Hilfe der deutschen Polizei abgelehnt: Kritik an Polizeieinsatz in Straßburg
Auch Frankreichs Innenministerin Marie-Aillot kann das Einsatzverhalten der französischen Polizei bei den Bränden in Straßburg nicht erklären. Erste Schnellurteile gegen Demonstranten verhängt.
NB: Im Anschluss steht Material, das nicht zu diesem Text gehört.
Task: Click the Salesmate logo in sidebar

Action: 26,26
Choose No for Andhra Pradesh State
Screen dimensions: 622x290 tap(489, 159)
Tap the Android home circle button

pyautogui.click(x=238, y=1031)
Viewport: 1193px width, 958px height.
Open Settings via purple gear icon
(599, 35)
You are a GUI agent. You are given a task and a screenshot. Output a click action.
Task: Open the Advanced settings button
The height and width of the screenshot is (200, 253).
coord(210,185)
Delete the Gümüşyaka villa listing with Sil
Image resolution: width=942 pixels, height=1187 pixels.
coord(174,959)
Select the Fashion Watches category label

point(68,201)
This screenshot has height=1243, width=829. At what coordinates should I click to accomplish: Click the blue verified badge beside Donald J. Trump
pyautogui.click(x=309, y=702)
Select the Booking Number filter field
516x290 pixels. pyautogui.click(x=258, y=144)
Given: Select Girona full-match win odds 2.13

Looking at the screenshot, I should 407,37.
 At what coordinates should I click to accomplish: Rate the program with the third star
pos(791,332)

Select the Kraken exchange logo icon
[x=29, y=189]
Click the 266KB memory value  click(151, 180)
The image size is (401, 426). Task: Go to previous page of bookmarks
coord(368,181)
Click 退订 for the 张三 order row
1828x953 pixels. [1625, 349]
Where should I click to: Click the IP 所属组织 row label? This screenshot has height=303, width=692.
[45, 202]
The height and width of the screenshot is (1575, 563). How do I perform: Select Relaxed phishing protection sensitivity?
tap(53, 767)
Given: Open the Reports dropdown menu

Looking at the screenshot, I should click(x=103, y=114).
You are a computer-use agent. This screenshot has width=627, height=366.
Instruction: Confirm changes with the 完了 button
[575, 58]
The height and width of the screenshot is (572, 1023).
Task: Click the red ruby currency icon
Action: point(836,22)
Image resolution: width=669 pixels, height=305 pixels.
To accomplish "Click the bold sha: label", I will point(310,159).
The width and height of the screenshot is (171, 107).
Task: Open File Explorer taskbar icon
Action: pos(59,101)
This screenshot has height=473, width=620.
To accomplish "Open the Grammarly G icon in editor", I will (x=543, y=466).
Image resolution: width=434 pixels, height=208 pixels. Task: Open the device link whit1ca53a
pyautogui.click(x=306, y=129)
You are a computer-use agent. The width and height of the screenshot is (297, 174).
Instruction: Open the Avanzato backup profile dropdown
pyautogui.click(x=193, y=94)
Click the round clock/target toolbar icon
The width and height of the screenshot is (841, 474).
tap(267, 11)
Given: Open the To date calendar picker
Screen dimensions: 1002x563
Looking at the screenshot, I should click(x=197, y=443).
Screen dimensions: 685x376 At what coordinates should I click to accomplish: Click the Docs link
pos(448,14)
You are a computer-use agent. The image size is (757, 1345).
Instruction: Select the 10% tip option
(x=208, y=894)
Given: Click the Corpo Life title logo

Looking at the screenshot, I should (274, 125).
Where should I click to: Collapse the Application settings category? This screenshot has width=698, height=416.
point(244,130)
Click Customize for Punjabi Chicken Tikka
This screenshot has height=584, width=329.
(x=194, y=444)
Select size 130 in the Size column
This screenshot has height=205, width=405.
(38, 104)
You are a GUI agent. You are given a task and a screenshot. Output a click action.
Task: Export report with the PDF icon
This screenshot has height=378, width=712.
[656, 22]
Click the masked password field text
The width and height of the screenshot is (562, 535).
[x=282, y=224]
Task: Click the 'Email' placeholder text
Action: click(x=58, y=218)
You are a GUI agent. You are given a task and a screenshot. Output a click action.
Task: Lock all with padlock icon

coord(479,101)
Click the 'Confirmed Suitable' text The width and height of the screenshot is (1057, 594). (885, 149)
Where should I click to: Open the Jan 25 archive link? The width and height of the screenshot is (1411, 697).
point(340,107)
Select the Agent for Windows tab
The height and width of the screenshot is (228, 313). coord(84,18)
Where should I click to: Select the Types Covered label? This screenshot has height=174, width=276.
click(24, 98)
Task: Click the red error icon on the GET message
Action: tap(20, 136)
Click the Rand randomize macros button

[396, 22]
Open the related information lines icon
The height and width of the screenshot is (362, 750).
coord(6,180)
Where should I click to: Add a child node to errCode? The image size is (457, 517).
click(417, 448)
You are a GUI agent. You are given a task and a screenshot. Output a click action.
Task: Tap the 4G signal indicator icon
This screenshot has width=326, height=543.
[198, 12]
PARIS taz Am Montag nach der Randale während des Nato-Gipfels fallen in Straßburg die ersten Gerichtsurteile. Sie sind so hart, wie es in Frankreich PolitikerInnen von der Opposition bis hin zum Staatschef gefordert haben: Zwei junge Deutsche bekommen sechs Monate Gefängnis mit sofortiger Vollstreckung. Ein dritter Deutscher und zwei Franzosen erhalten Bewährungsstrafen. Alle Angeklagten sollen zum "schwarzen Block" gehören. Alle stehen wegen Waffenbesitzes und Brandstiftung vor Gericht. In den nächsten Tagen werden weitere Schnellverfahren gegen junge Leute folgen, von denen zahlreiche aus Deutschland stammen. Als im Publikum der Ruf "Faschisten" ertönt, lässt der Richter den Saal räumen. "Ich habe das Gefühl, dass sie für die anderen büßen", erklärt Alain Charlemoine vom Legal Team International in Straßburg.
Unterdessen sind der Polizeieinsatz auf dem Nato-Gipfel und seine Folgen in Paris ein Politikum geworden. Die Kritik der Opposition reicht von "Vernachlässigung des Rechts auf Sicherheit der Bürger" - O-Ton der rechtsliberalen Medien - bis zum Ruf nach einer Untersuchungskommission seitens der Grünen. Der sozialistische Abgeordnete Vincent Peillon fordert sogar den "Rücktritt" von Innenministerin Michèle Alliot-Marie. Verschiedene Menschenrechts- und Friedensgruppen in Straßburg, die sich zwar politisch von den Aktionen des "schwarzen Blocks" distanziert haben, sammeln Zeugenaussagen, um Klarheit in das Chaos vom vergangenen Samstag zu bringen. Unter anderem erhalten sie Hinweise darauf, dass die legale Demonstration von der Polizei in eine Straße hineingeführt worden sei, die dann von beiden Seiten gesperrt wurde. Ebenfalls bekannt geworden sind zahlreiche polizeiliche Übergriffe, darunter Arbeitsbehinderung von JournalistInnen und brutale Festnahmen. Ein Video, das auf Dailymotion zu sehen ist, zeigt außerdem eine Gruppe von CRS-Polizisten mit Schutzschildern, die von der Anhöhe eines Bahndamms aus Steine auf DemonstrantInnen werfen. Die DemonstrantInnen, die unter ihnen vorbeidefilieren, rufen laut: "Arrêtez" - hört auf.
Die Innenministerin hatte vor dem Nato-Gipfel zum Großeinsatz von knapp 10.000 PolizistInnen erklärt, die deutschen und die französischen Polizeikräfte hätten sich in enger Zusammenarbeit vorbereitet. Unter anderem würden bis zu 2.000 gewaltbereite DemonstrantInnen erwartet.
Nachdem in Straßburg ein Hotel, das Fremdenverkehrsbüro, eine Apotheke und andere Einrichtungen ausgebrannt waren, reiste Alliot-Marie nicht erneut vor Ort. Von Paris aus erklärte sie, der "Aufstand" sei "ganz besonders gewalttätig" gewesen, und beschrieb ein "neues Phänomen von extrem gewalttätigen Gruppen, die den Staat zerstören wollen." Nach den Ausschreitungen hatte ein deutscher Polizeigewerkschafter erklärt, seine Seite hätte Hilfe gegen die Brände angeboten. Doch die französische Polizei habe das abgelehnt. Die Ministerin in Paris erklärte: "Davon weiß ich nichts." Und fügte hinzu, eine solche Zusammenarbeit lasse sich nicht im letzten Moment improvisieren.